Investigating the Effect of Dwell Time on the Physical Properties of Nano-sized Tin dioxide (SnO2) Prepared Through a Continuous Microwave Flow Process

Abstract

Tin dioxide (SnO2) is a well-known catalytic material used to catalyze different organic dyes and
gas sensors. Similarly, it is also considered a good sensing and optoelectronic material. In this
work, SnO2 has been synthesized using a microwave-assisted continuous flow method. The effect
of dwell time was utilized to study its effects on the physical properties of SnO2. X-ray Diffraction
(XRD), Fourier Transform Infrared (FTIR), Transmission Electron Microscopy (TEM) and Bruner
Emmit-Teller (BET) techniques were used to characterize the synthesized SnO2. UV-Visible
spectroscopy technique was employed to calculate the energy bandgap, which exhibited a decrease
in the energy bandgap from 3.44 to 3.33 eV on increasing the dwell time.

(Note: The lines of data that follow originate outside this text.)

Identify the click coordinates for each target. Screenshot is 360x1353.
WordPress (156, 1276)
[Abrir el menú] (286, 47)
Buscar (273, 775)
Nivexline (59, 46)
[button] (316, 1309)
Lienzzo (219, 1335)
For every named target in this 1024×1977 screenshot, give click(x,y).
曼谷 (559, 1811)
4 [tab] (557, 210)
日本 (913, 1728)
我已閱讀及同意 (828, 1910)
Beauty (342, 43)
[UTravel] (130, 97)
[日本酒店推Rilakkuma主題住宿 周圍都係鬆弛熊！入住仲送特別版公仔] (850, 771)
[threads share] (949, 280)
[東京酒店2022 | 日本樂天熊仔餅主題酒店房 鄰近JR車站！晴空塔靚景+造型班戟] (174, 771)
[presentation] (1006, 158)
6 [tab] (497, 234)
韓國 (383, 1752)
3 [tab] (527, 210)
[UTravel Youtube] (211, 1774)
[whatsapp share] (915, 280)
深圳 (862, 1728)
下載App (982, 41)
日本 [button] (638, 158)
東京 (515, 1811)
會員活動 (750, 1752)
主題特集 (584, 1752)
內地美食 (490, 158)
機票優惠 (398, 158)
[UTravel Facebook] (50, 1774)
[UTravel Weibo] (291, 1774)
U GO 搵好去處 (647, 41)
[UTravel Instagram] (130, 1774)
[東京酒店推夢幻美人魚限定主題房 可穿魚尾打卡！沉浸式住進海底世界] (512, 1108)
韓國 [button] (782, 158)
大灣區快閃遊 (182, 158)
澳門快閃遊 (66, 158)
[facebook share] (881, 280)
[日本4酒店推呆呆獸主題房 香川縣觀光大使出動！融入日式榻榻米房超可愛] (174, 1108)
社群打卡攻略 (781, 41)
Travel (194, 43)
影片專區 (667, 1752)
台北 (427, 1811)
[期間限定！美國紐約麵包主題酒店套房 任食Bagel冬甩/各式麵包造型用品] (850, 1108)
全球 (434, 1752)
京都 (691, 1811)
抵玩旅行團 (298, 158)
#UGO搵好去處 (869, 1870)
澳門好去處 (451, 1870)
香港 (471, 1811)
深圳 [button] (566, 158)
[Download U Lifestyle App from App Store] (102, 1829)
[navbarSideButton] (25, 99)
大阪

XRD results exhibited
an increase in the degree of crystallinity from 56 to 63% and a reduction in the particle size from
3.74 to 2.75 nm. Where, BET study revealed a shrinkage in the surface area from 159 to 154 m2g-
1. Photoluminescence (PL) study was conducted to investigate the surface defects. Photocatalytic
efficiency of the SnO2 was probed against the photodegradation of methylene blue dye and this
study revealed that SnO2 is a good photocatalytic material.